New protocol produces large numbers of mature human podocytes, enabling kidney disease modeling, drug discovery, and potential cell therapies
By Lindsay Brownell
(BOSTON) – Human stem cells are of great interest in the fields of regenerative medicine and medical research because they reproduce indefinitely and can differentiate into every other cell type found in the body. While stem cells naturally occur in very few places in the adult body, induced pluripotent stem cells (iPS cells) can be produced directly from adult cells, and offer the potential for a patient to one day have a limitless source of personalized cells to replace those lost to damage or disease.
Previous work from the Wyss Institute at Harvard University established a protocol for producing human kidney podocytes (a type of cell that helps filter blood in the kidneys) from iPS cells with greater than 90% efficiency, and used those podocytes in a Glomerulus Chip that can recreate in vitro the specialized tissue structure and molecular filtration found in the glomerulus of the human kidney.
Now, using that protocol, Wyss researchers have shown that the differentiated cells exhibit transcriptomic and protein expression profiles that match those of mature podocytes – a feat that no other method has so far been able to achieve. This confirmation of mature podocytes gives kidney researchers across the scientific community a tool for investigating human kidney development, function, and disease; these cells also could potentially be delivered as a cell therapy for kidney diseases in the future. The research is reported in Nature Protocols.

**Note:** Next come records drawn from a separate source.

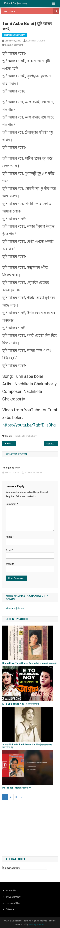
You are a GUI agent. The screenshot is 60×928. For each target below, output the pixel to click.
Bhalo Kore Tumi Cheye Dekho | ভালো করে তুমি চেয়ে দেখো (29, 663)
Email (9, 550)
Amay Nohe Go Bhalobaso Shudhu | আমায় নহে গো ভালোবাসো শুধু (27, 745)
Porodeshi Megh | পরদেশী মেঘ (16, 787)
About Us (11, 890)
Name (10, 536)
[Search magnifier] (56, 11)
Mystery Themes (36, 924)
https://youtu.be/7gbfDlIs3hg (29, 425)
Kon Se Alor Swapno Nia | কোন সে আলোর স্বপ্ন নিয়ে (11, 443)
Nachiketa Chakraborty (14, 35)
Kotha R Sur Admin (36, 40)
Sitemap (10, 909)
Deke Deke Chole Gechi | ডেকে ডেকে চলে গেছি (52, 443)
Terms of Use (13, 903)
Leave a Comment (14, 45)
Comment (12, 504)
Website (10, 564)
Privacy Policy (13, 897)
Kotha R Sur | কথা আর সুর (15, 3)
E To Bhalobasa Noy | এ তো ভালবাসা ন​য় (20, 703)
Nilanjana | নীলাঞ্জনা (11, 467)
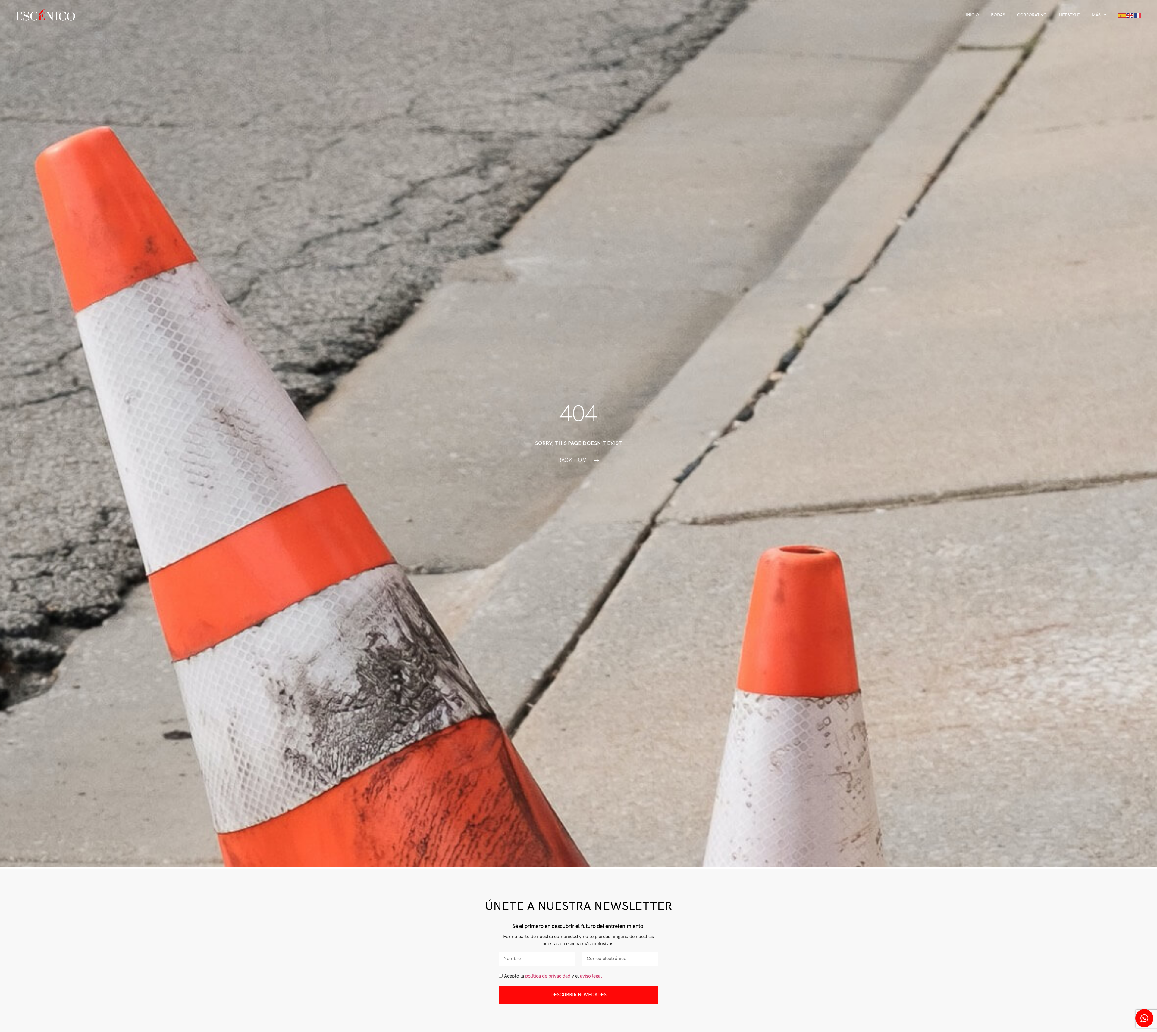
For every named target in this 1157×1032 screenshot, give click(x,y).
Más (1096, 14)
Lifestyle (1069, 14)
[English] (1130, 15)
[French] (1138, 15)
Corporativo (1032, 14)
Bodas (998, 14)
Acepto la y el (553, 976)
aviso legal (591, 976)
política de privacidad (547, 976)
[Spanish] (1122, 15)
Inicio (972, 14)
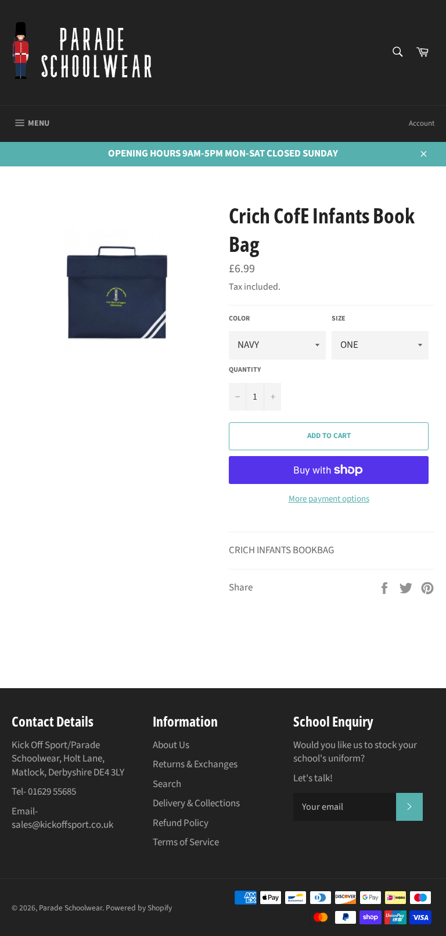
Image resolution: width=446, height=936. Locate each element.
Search (167, 784)
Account (421, 123)
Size (339, 318)
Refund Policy (180, 823)
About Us (171, 745)
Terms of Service (186, 842)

When iPS cells set out to differentiate, they first turn into “progenitor” cells, which only have the ability to form a subset of cell types. Progenitors that are destined to become podocytes first differentiate into nephron progenitor-like cells. While these cells can be used as a proxy for human cells in research, mature cells are of much greater use to researchers and clinicians, as they more closely mimic the cells found in adult organs. In order to produce mature podocytes, Samira Musah, Ph.D., a former Postdoctoral Fellow in the laboratory of Founding Director Donald Ingber, M.D., Ph.D., who is currently an Assistant Professor of Biomedical Engineering at Duke University, first created nephron progenitor-like cells from iPS cells, and then exposed them to a new cell culture medium containing a cocktail of five molecules that had been previously shown to play key roles in kidney development and function in vivo. This in vitro differentiation protocol resulted in cells that grew the long “foot” processes and expressed the genes that are the hallmarks of mature podocytes.
“Our method’s ability to produce mature human podocytes from iPS cells with high yield and without the need for subpopulation selection or genetic manipulations offers researchers and clinicians a robust, renewable source of kidney cells for scientific and medical studies,” said Musah, who is also a Dean’s Postdoctoral Fellow at Harvard Medical School.
There are many valuable uses for this protocol of mature podocyte generation, including investigating the steps involved in the differentiation of podocytes from their progenitor cells (a process that remains poorly understood), studying the origin and progression of various kidney diseases including podocytopathies and glomerulosclerosis, and establishing in vitro systems for kidney drug testing and discovery, such as the Glomerulus Chip. The researchers also hypothesize that mature human iPS cell-derived podocytes could one day be used as an injectable form of cell therapy for diseases that are characterized by podocyte loss or dysfunction.
“This method for generating mature human kidney podocytes should be of great value to basic researchers and investigators in regenerative medicine who are interested in studying various types of kidney disease or trying to develop cell-based therapies,” said Ingber, who is also the Judah Folkman Professor of Vascular Biology at Harvard Medical School and the Vascular Biology Program at Boston Children’s Hospital, as well as Professor of Bioengineering at the Harvard John A. Paulson School of Engineering and Applied Sciences.
Additional authors of the paper include Nikolaos Dimitrakakis, M.Eng, M.Sc, an Associate Biostatistician and Data Analyst at the Wyss Institute; Diogo Camacho, Ph.D., a Senior Bioinformatics Scientist at the Wyss Institute; and George Church, Ph.D., Core Faculty member of the Wyss Institute who is also a Professor of Genetics at Harvard Medical School and Professor of Health Sciences and Technology at Harvard and MIT.
This work was supported by DARPA, The Wyss Institute at Harvard University, Harvard Medical School, UNCF-Merck, the Burroughs Wellcome Fund, and the NIH-NIDDK.